**DIRECTIVE**: Please write out the entries below, starting at the line that contains "Task: Click the number 2 Size step badge" and continuing through the end of the entries, with both ends included. Leave the pictures out of your answer.

**DATASET EXCERPTS**:
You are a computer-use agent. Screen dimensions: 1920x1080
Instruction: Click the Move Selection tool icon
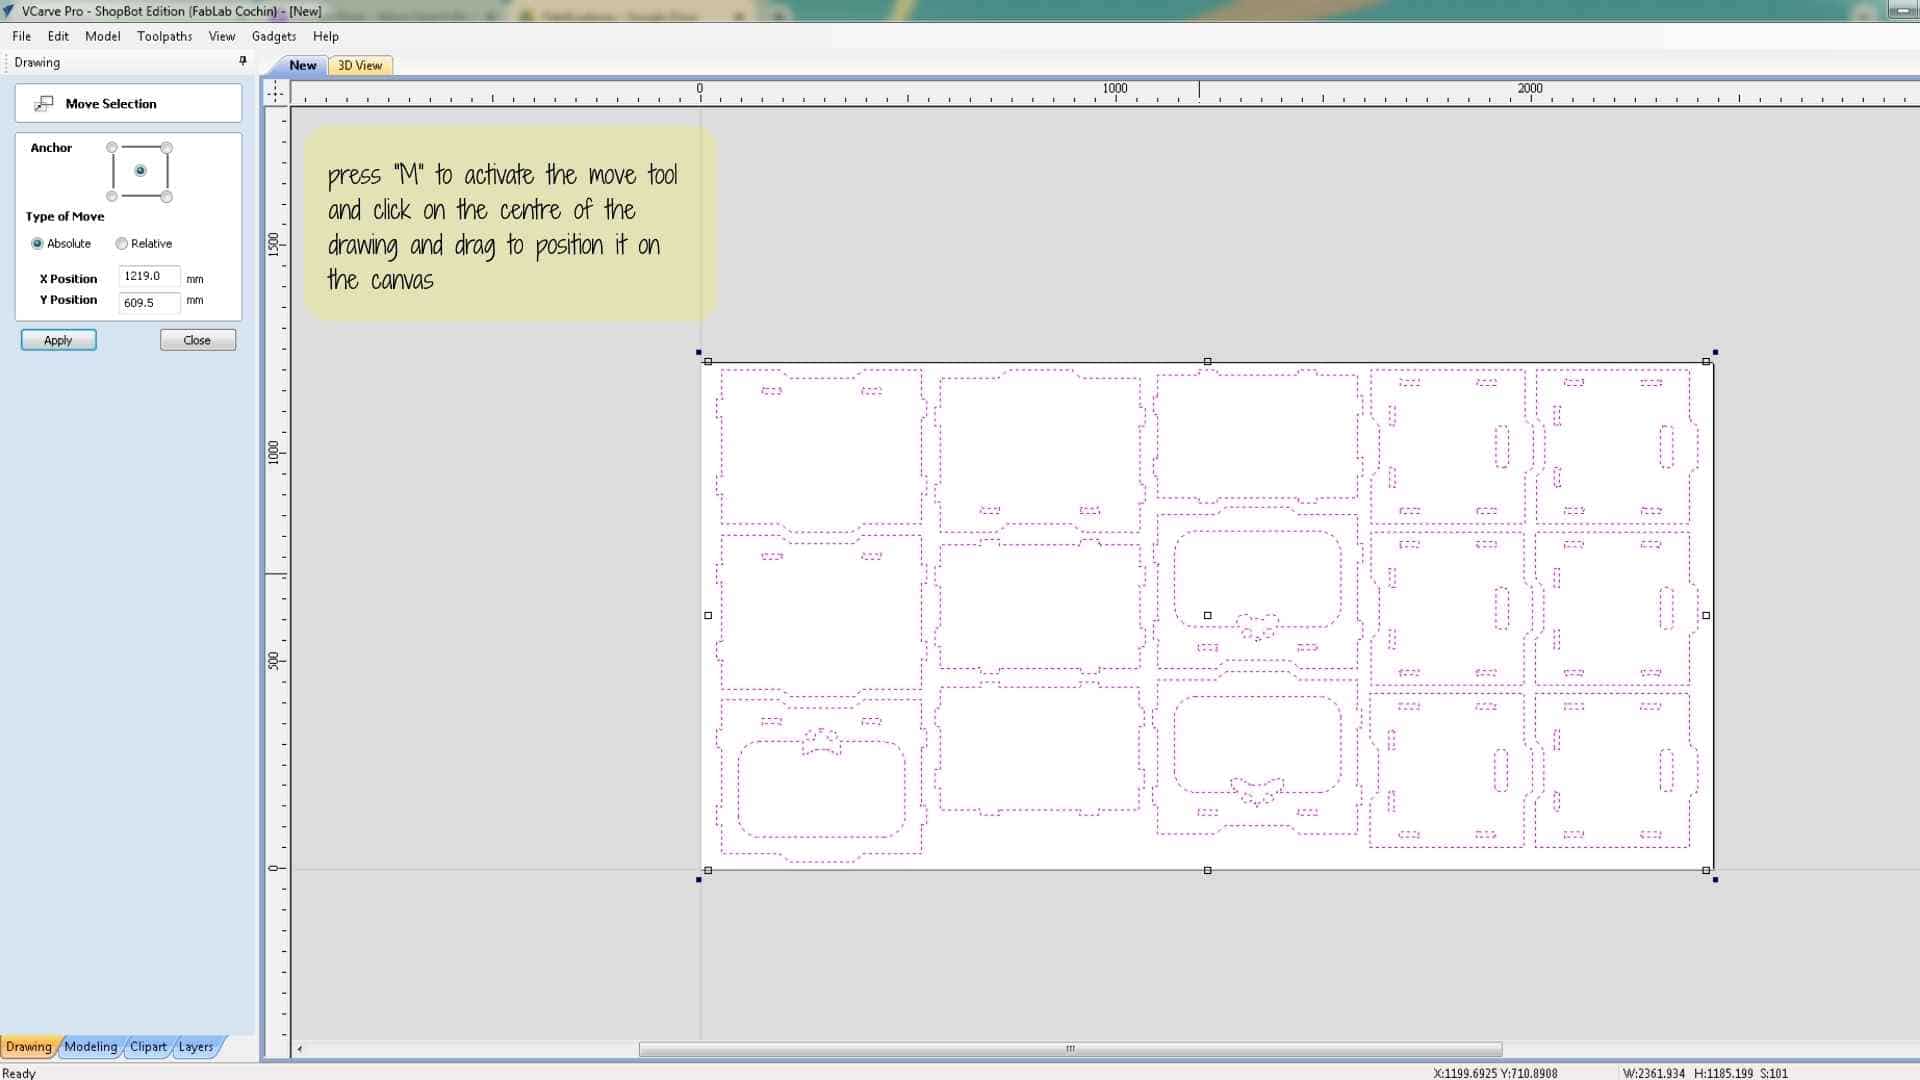coord(44,103)
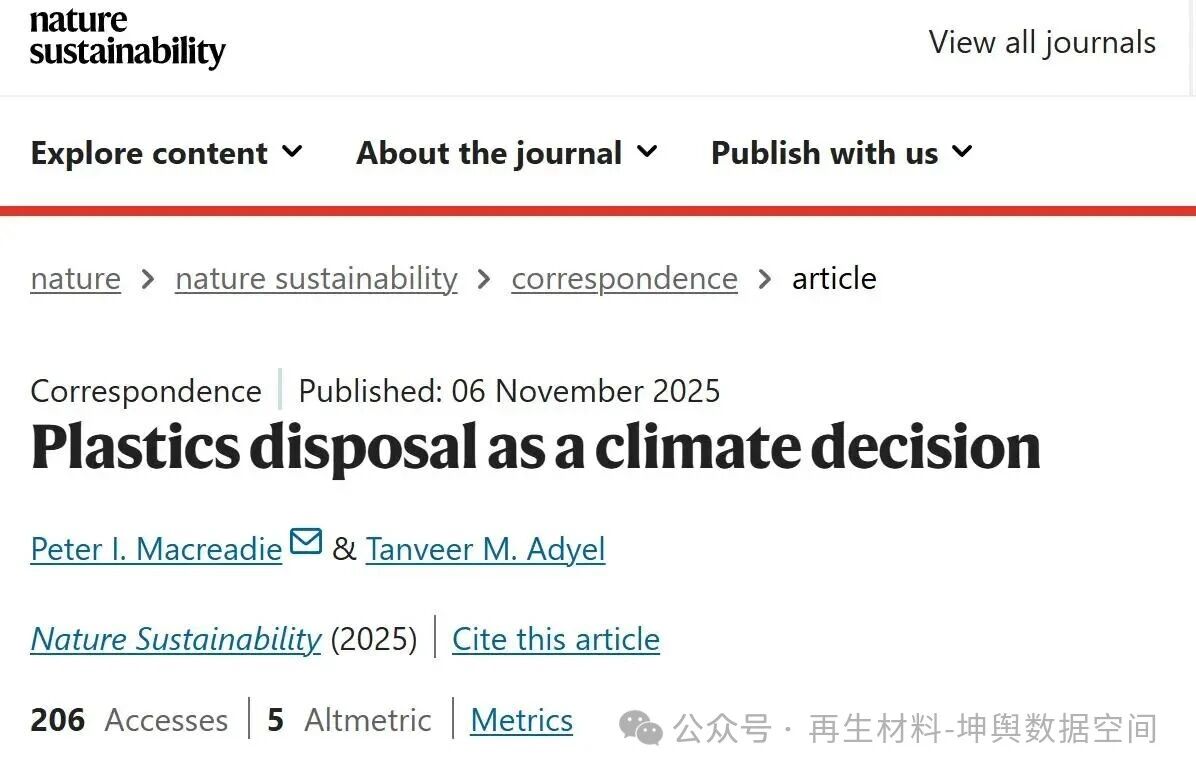Select author Peter I. Macreadie
Screen dimensions: 1196x776
click(x=155, y=549)
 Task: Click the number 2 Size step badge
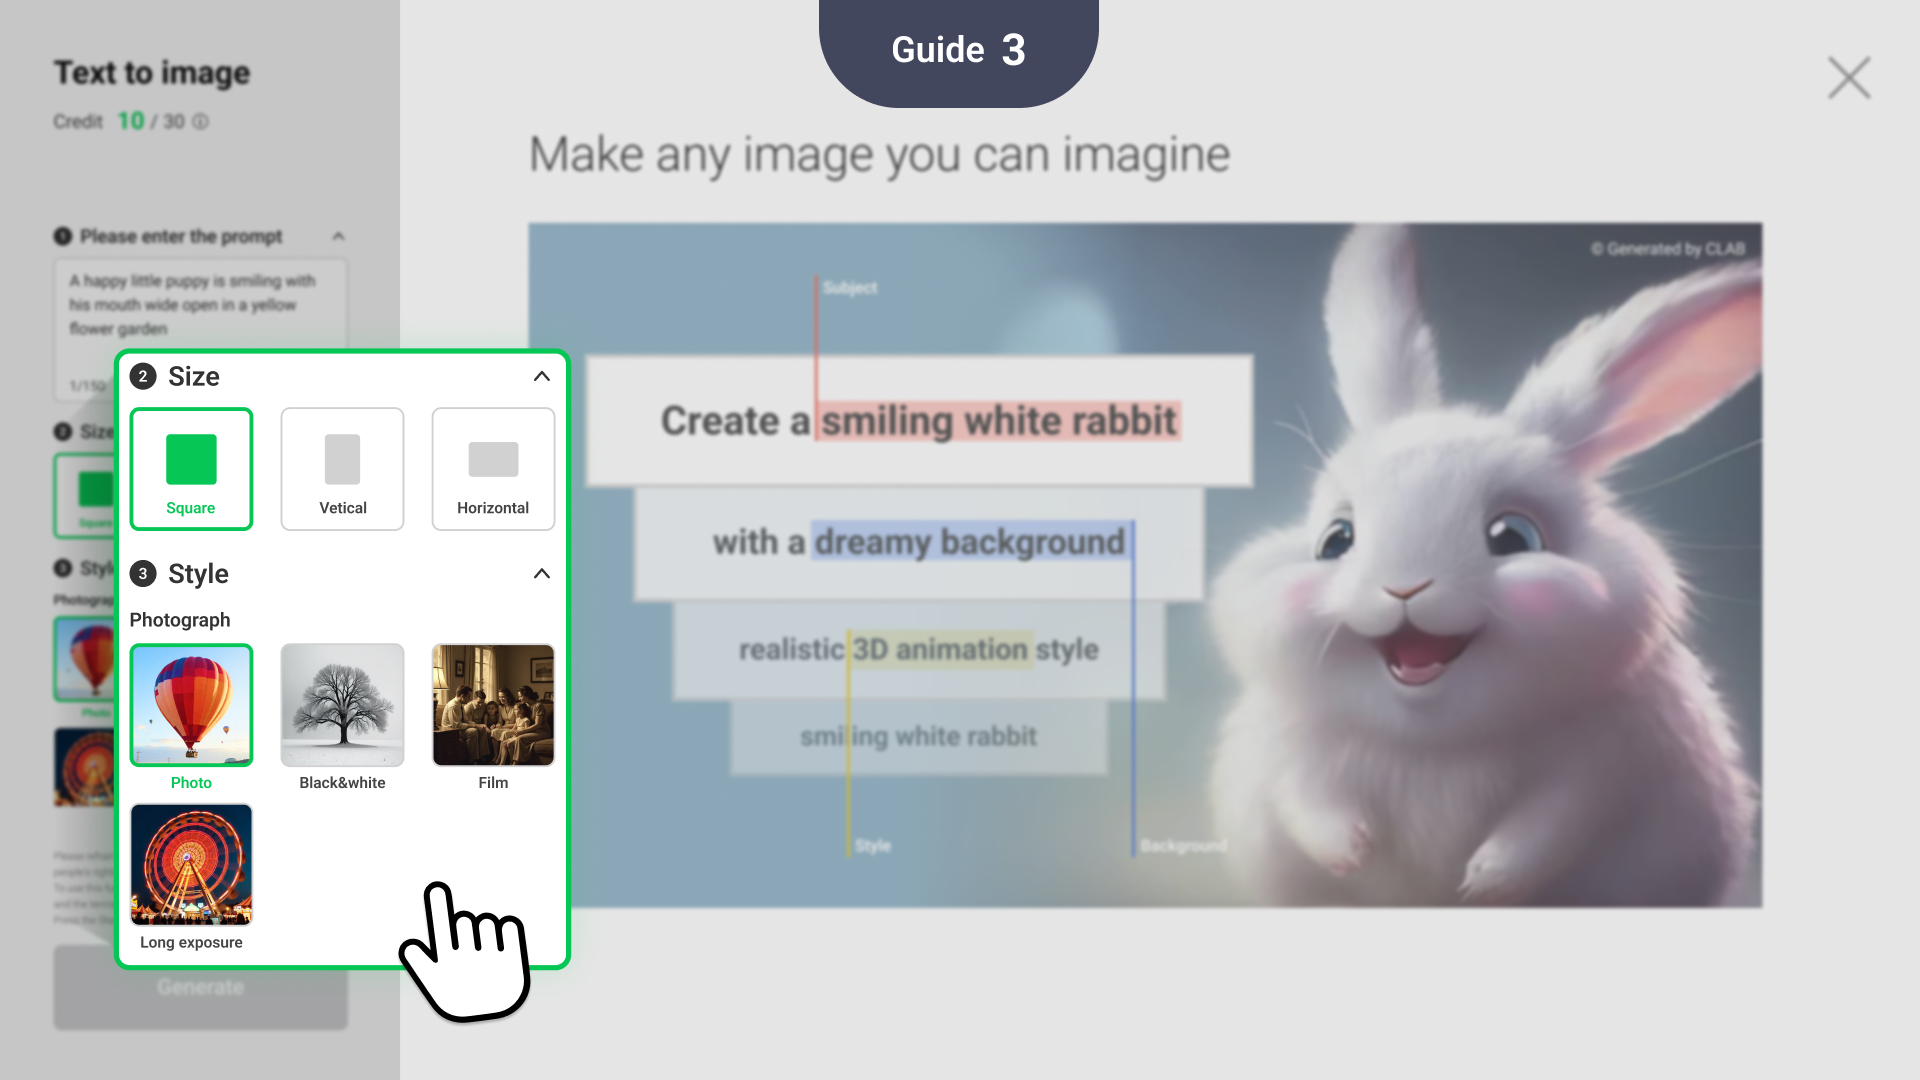coord(143,377)
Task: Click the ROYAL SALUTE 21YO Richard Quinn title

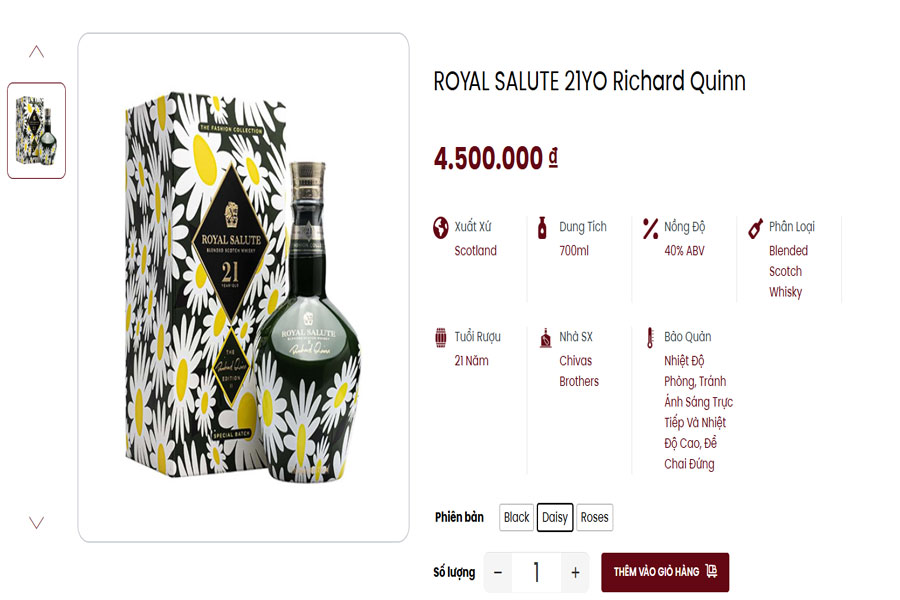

**RESPONSE FOR THIS EXERCISE**:
 Task: Click the number 2 Size step badge
coord(143,377)
Task: Click the ROYAL SALUTE 21YO Richard Quinn title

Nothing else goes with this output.